今泉佑唯、渡辺みり愛、伊藤理々杏の個人PVに描かれた「人間ならざるもの」との邂逅【乃木坂46「個人PVという実験場」第20回3/5 (3/3ページ)

日刊大衆

 このように、タナカシンゴは渡辺みり愛主演「わたしのみかた」と伊藤理々杏主演「moon,」とで、異なるテイストの寓話を描きながらも、相互に共通するモチーフを投影していたのだ。

今泉佑唯の「落ちてきた天使」

 ちなみにタナカは欅坂46のデビュー初年度、シングル『二人セゾン』収録の今泉佑唯の個人PVでも監督を務めている。

https://www.youtube.com/watch?v=tWdYR7XUv3g
(※今泉佑唯個人PV「落ちてきた天使」予告編)

 一見すると渡辺や伊藤の個人PVとはテンションが異なる、コメディ色の強いショートムービーである。しかし、全体の骨格を捉えるとき、ここでもやはり、上空から人間ならざるものが降りてきて人間と邂逅するイメージが再浮上している。

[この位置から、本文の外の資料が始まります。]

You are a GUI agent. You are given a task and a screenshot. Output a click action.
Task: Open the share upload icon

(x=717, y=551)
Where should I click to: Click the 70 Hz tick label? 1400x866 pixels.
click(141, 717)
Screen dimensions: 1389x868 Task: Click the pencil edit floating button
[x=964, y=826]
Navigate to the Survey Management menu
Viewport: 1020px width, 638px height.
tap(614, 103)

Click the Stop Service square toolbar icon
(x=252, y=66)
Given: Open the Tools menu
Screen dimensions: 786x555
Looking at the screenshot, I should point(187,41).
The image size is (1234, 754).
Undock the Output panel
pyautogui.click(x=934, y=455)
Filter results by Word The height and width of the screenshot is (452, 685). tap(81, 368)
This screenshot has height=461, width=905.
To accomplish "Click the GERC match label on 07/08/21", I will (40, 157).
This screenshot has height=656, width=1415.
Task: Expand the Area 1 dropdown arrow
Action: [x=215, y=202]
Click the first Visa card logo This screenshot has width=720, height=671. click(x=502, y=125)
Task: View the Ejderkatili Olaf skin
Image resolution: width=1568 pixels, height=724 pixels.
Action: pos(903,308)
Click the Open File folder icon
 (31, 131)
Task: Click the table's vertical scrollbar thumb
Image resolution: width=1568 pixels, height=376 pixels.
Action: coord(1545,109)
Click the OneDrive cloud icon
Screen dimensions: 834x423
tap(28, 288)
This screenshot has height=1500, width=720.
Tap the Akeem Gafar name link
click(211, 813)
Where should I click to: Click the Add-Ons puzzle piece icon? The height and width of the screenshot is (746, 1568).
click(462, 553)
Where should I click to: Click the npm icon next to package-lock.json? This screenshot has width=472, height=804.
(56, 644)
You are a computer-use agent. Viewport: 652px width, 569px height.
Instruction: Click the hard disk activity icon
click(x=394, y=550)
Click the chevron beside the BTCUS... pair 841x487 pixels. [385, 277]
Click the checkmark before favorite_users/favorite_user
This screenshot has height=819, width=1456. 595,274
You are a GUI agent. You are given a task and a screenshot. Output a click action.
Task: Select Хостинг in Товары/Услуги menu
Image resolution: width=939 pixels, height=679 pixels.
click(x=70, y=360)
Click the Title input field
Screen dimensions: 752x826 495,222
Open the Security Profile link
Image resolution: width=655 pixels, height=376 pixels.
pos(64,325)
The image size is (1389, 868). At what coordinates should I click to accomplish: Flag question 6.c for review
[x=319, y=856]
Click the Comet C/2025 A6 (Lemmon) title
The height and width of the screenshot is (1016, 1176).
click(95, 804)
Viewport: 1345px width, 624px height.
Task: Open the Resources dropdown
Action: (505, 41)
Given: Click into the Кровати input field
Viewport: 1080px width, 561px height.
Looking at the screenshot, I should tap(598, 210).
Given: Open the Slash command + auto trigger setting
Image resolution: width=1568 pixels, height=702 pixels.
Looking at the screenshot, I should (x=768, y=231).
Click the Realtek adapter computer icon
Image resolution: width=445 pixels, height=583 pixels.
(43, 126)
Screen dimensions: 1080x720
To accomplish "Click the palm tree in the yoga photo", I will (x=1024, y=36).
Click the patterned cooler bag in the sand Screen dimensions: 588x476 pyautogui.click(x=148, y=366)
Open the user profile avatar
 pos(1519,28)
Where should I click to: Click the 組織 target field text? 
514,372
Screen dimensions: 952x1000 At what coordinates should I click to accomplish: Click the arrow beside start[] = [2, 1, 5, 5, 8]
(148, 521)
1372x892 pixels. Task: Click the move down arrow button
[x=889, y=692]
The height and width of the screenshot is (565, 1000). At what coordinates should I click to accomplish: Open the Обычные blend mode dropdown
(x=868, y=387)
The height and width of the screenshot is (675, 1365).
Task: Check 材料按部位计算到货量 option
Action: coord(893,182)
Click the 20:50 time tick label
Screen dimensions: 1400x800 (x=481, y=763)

 その意味では、これら3つのドラマは、2010年代後半に坂道シリーズが整備した映像コンテンツの土壌の中で、タナカシンゴという作家が生み出した連作として捉えることもできるだろう。そしてまた、貫くモチーフの骨格が類似しているからこそ、そのつど作品の筆致を大きく変えながらドラマを描こうとするタナカの試行も鮮明にうかがえる。